Australia is burning as record temperatures scorch the country. I wonder if this will be enough to put a bushfire through Australian coal policy.

Australia's highest recorded temperature is 50.7C, set in January 1960 in South Australia. The record for the hottest average day across the country was set last Monday, at 40.3C, exceeding a 40-year-old record. Wildfires are raging across New South Wales and Tasmania. For next Monday Australia's Bureau of Meteorology forecast temperatures over 52C – so high that it has had to add a new colour to the top of its scale, an incandescent purple.

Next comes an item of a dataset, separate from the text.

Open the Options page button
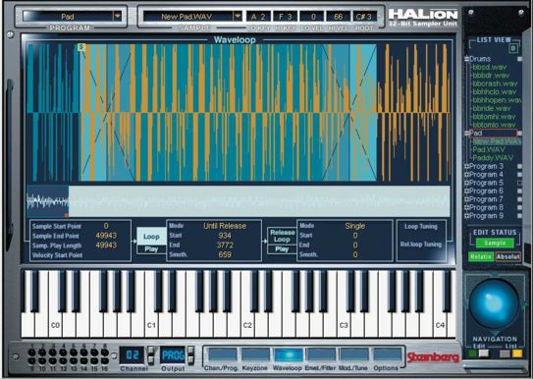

 This is a country with huge reserves of coal which it burns to generate electricity and exports, particularly to China. The coal industry defends itself in forthright Aussi style with mining magnate Clive Palmer accusing the Australian Greens and Queensland environmental campaigners of "treason" in conspiring with US powers to destroy the nation's coal industry. This is also a country blessed with one of the largest solar energy capacity per head of population on the planet. Australia could close down its coal industry and get all the energy its needs from solar, not just solar power stations but houses with air conditioning running from solar panels on the roof and a whole range of innovative methods to gather the Aussi rays. This includes a huge commercial opportunity in the potential market for ‘liquid sunshine’ as I wrote in my book Adapt and Thrive: The Sustainable Revolution:

Australia has huge deserts, technical expertise and investment capital. It is a great country, but under the Howard premiership (1996-2007) it has risked undermining its standing in the world by not engaging with the world’s efforts to reduce carbon emissions. I believe this is very short-sighted. If the world turned against fossil fuels, then the economic barrier that prevents us from solving the challenge of fuel from the desert would be removed. I believe that it would be in Australia’s long-term interests to switch policy and push hard to eliminate fossil fuels. Australia should act first at home and close down its coal mining industry in order to have the credibility to then support world efforts to close down the market for fossil fuels. In this way, Australia could become much more sustainable and establish a lucrative market for ‘liquid sunshine’ from Australia’s vast desert interior.
The world would have enormous respect for Australia if it could put short-term economic considerations aside to pursue such a strategy.

The case for closing down the world coal industry is strong on environmental grounds. For many countries this would be hard; for Australia it is feasible and sensible to stop cooking on coal but short-termism and vested interest will intervene. Aussis don’t like being lectured by outsiders but I am an insider born in Hobart, Tasmania with every right to speak out. Wake up Australia, pull your thumb out of your bum and stop the Barbeque whilst you still can.